Even though find is really powerful I usually just use it like this:

find <some/dir> -type f # returns a list of all the files in the directory
find . -name "*.sh" # finds all .sh files
find . -iname "*.SH" # finds all .sh files while ignoring case
find . -type d -name "bl*" #finds all directories whose names start with bl
find . -not -iname "*.py" #finds all files that are *not* python files

You can find files based on ownership, group, permissions, latest access / modification time / date and file size. You can also find files that don’t match the query and you can construct more complicated queries with the “or” operator -o.

Find can be chained together with other commands; for instance you can pass all the files you found as the input to scripts or log them to a file. You can also remove all the files that match a certain query, but chaining find & remove into a single command makes me nervous because there’s no undo on rm (unless you alias rm) so if I needed to remove all files that matched some query I would probably log them to a file first to verify they were the right files!

Here’s a common thing I need to do: copy some file into every subdirectory:

#copy the file "template.txt" to all subdirs
find . -type d -exec cp template.txt {} \;


Grep lets you search file contents (and file names!), and is about the first thing I turn to when I jump into a codebase.

# This is how I use grep 99% of the time
grep -r "char\[10\]" . # searches recursively for the string query
# ^ notice that we have to escape [ & ] because you can use regex in the query

# Searching for *filenames* with find
find . | grep "Ham*" # returns Hamlet.txt

# Possibly useful flags:
grep -n "sweet prince" Hamlet.txt # prints line number of query in the file
grep -i "Good night" Hamlet.txt # case insensitive search
grep -c "good night" Hamlet.txt # "count": reports # of lines that match query
grep -rl "ssh" ~/.ssh/ # Finds & returns only file names of files that contain ssh
find . | grep -v "\\.txt$" . # prints all filenames that don't end with .txt

# You can chain greps together to find files that contain query1 && query2
grep -rl "ssh" ~/.ssh/ | xargs grep -r "annie"

There are also flags for specifying how many lines before & after the matched query to display.


Screen lets you keep a process running even after you kill the shell that spawned it.

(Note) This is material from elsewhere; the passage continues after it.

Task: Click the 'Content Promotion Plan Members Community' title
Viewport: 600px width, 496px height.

I use screen for long running jobs on a remote server, or jobs that I want to keep running remotely even if my coffeeshop internet blips out or I close my laptop.

screen -S myNewScreen # create a new screen named myNewScreen

# start some long running process & background it
./longRunningJob &

screen -d # detach the current screen
# you can now safely kill the shell without killing the process

# when you log back in, reattach screen:
screen -r -d myNewScreen # detaches the screen from any other shells

screen -list # to see the names of all screens


Alias lets you not mean what you say and not say what you mean.

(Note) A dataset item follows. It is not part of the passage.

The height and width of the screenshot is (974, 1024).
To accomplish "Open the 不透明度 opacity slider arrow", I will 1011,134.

Good for setting up shorthands for commands you can’t quite remember- the example below is an alias I use to spin up a jekyll website.

alias website='bundle exec jekyll serve'
website # runs the command "bundle exec jekyll serve"

I usually want my aliases to persist across sessions, so I would add that “alias website=…” line to my ~/.alias file, and then reload it by running source ~/.alias. (Or whatever config file you save aliases in; I’m not here to tell you how to live your life.)

Aliases are also good for setting up default flags, like if I always wanted to call ls with the -l flag, I could set up the alias:

alias ls='ls -l'
ls # this actually executes ls -l

# you can check what an alias is set to:
alias ls # returns: alias ls='ls -l'

# actually I just want ls to be ls:
unalias ls
ls # this executes just ls again

In fact, some linux distros ship with the alias: alias ll=ls -al.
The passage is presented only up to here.